Mary Halvorson Quintet, Bending Bridges
Pushing harder than ever
Mary Halvorson has kept busy since stepping out as a bandleader toward the end of 2000s. Quite aside from her active career as a guitar-slinging sidewoman (see Tomas Fujiawara’s recent albums), she has at least three working bands under her own name. And that doesn’t count her as-yet unrecorded supergroup with avant-jazz guitarist Marc Ribot, either.
There’s her power trio, which recorded Dragon’s Head — and vaulted her into the modern jazz front-guard — in 2008. Soon after, Halvorson expanded the group into a quintet, adding alto sax and trumpet, and used it to turn out the brilliant album Saturn Sings. More recently, the guitarist/composer has pumped her working band into a septet: though that’s not what we hear on this, the third disc of Halvorson-written compositions — all of which bear “opus”-like numbers, in a fashion reminiscent of her mentor, Anthony Braxton.
Bending Bridges is, mostly, her quintet at work once again, with a couple of moments for trio sprinkled in for effect. The composer has shown a penchant for starting albums off with a pensive gait — the better to dramatize the inevitable rise to a steaming boil — but “Sinks When She Rounds The Bend (No. 22)” is her most rueful kickoff tune yet. Halvorson, who solos throughout this album with less frequent recourse to her pitch-shifting pedals than normal — thereby showing off a more lustrous, natural tone than listeners may be accustomed — refrains from kicking off the full ensemble rock grind of the composition until the five-minute mark. And it’s a seven-minute tune.
So “deliberate” is the watchword here. Halvorson’s pieces are getting longer; only one track on Bridges clocks in at less than six minutes. Real listening-focus is required by a sinuous piece like “Love in Eight Colors (No. 21),” which pivots between two themes in its opening minute, then cuts to a (gorgeous) bridge for the band’s horns, before setting up a series of unaccompanied solos that are linked by intermittent group interplay.

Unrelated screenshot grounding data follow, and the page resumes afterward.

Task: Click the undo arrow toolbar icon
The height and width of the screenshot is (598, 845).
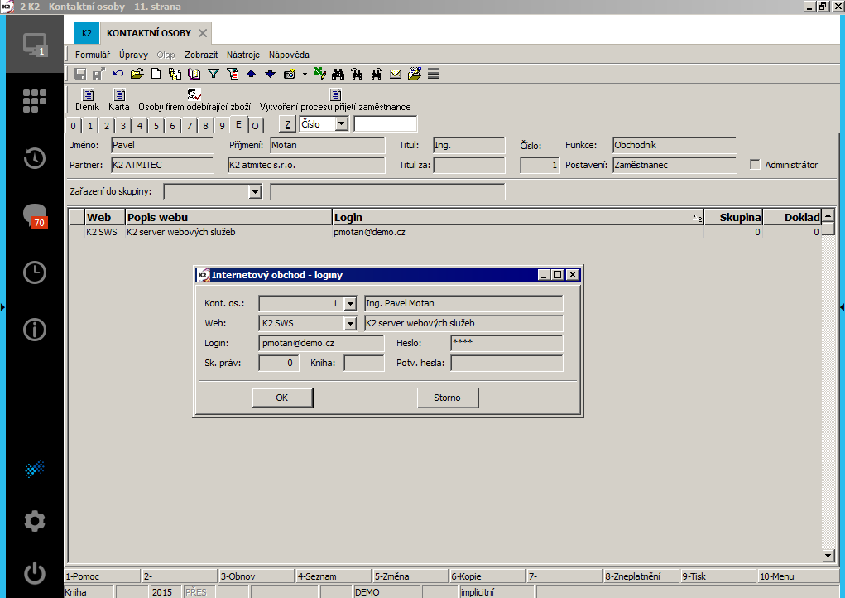Action: point(118,74)
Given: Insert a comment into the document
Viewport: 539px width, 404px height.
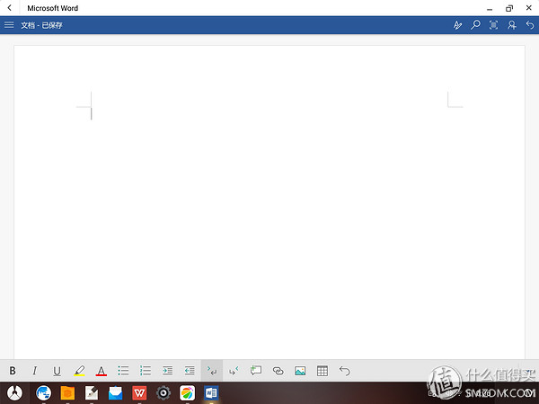Looking at the screenshot, I should [x=256, y=371].
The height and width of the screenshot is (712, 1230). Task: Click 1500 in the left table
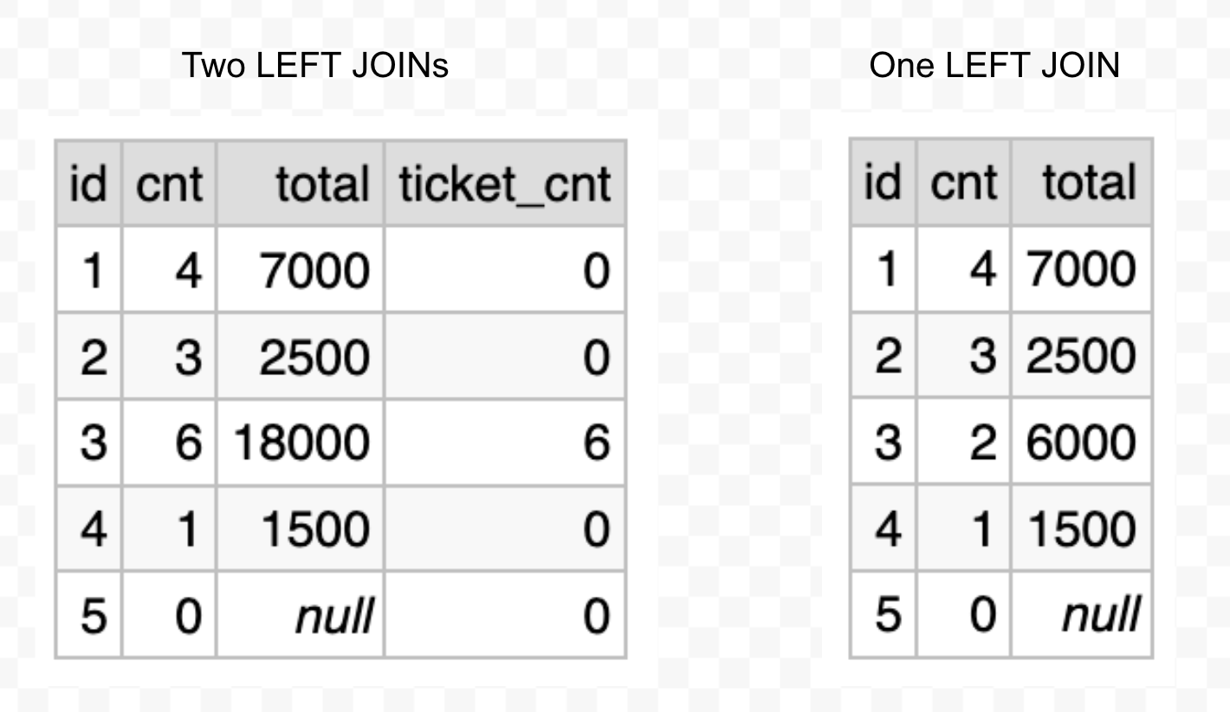pos(314,529)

Those initial themes don’t get taken up again until the very end of the song. While you might think writing that lovely is too good to be relegated to bookend status, each second of playing by this band — particularly Jon Irabagon’s alto and Jonathon Finlayson’s trumpet — more than justifies the patience required to take it all in. Even “That Old Sound (No. 27),” a reference perhaps to its being written for trio, doesn’t sound like anything on her debut. Halvorson may have given us more “immediate” records than this one, but Bending Bridges sees the leader pushing harder than ever in the search for compositional surprise.